In dem Schauspieler Aharon Meskin findet er einen inspirierenden Gesprächspartner und lebenslangen Freund. Moshé beschäftigt sich intensiv weiter mit Bewegung – 1931 wird sein erstes Buch „Jiu-Jitsu ve-Haganah Atzmit“ erscheinen – und er trainiert mehrere Sportarten. Beim Fußballspielen erleidet er eine schwere Verletzung am linken Knie, die ihn sechs Monate ans Bett fesselt. Eine operative Behandlung ist zu dieser Zeit noch nicht möglich. So versucht er aus eigener Kraft wieder „auf die Beine zu kommen“, indem er sich mit seinem Körper und dessen Bewegungspotential beschäftigt. Er kann schließlich wieder laufen, sein Leben lang wird ihm die Verletzlichkeit seines Kniegelenks jedoch Anstoß für die Erforschung von Bewegungen und deren Optimierung bleiben.
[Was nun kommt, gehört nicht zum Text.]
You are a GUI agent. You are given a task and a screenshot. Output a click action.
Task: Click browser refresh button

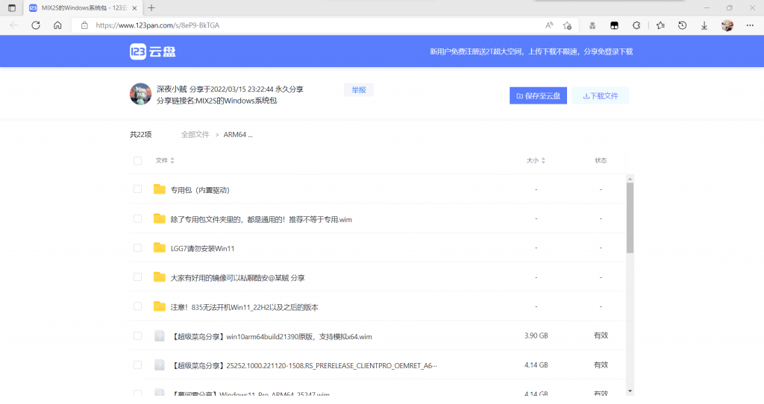[36, 25]
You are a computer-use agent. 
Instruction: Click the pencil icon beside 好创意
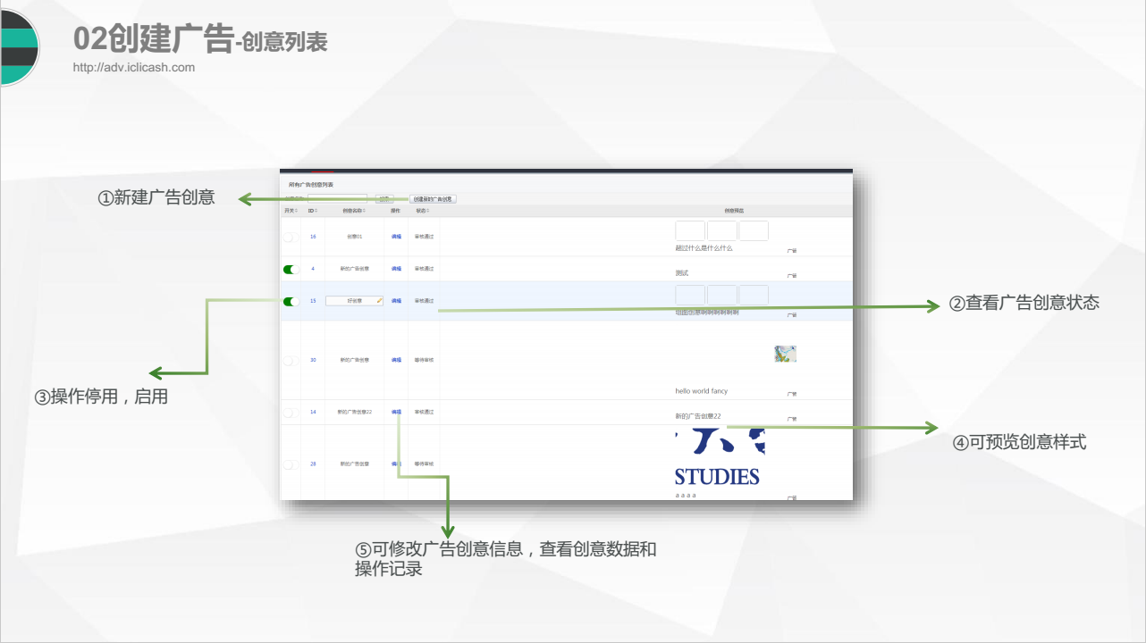click(x=380, y=300)
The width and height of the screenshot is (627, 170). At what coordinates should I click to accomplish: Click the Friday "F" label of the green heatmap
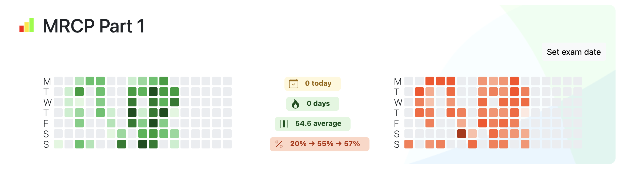46,123
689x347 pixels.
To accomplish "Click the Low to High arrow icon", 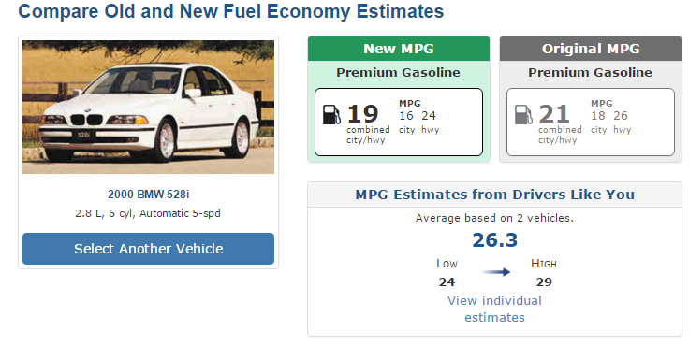I will 496,272.
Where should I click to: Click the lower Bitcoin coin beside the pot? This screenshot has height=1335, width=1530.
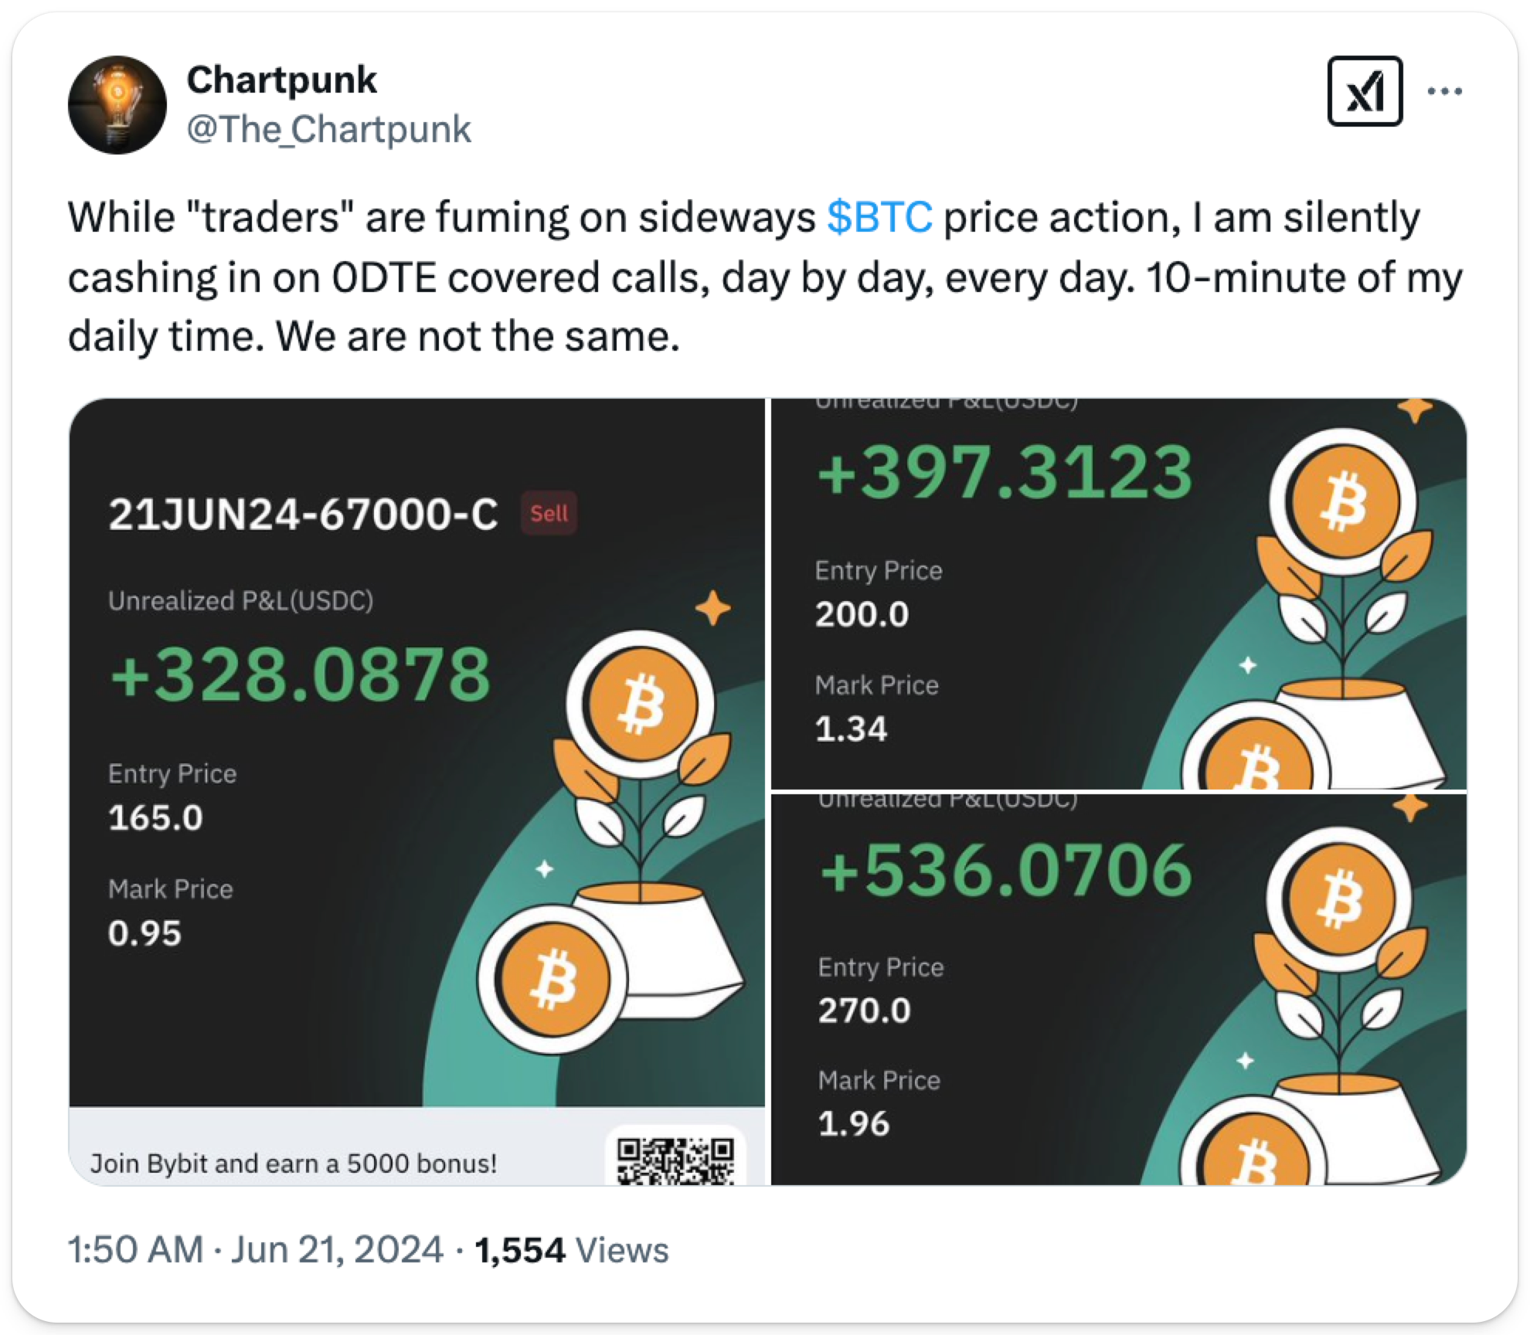(x=553, y=979)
Aus dieser Beschäftigung gewinnt er immer wieder entscheidende Anstöße für die Entwicklung seiner Methode. 1929 – mit 25 Jahren – entscheidet sich Moshé Feldenkrais für einen nochmaligen Neuanfang und beginnt in Paris an der Sorbonne, Ingenieurwissenschaften mit Schwerpunkt Mechanik zu studieren. 1933 gründet er dort den „Jiu-Jitsu Club de France“ und 1934 erscheint sein Buch über Jiu Jitsu erstmals in französischer Sprache. Bei einem Vortrag in Paris begegnet er dem japanischen Begründer des Judo, Jigoro Kano (1860–1938). Von Kanos Schülern erhält er Judounterricht und wird als erster europäischer Judoka mit dem Schwarzen Gurt zweiten Grades ausgezeichnet. Auf Wunsch Kanos wird Moshé Feldenkrais der Botschafter für Judo in Frankreich.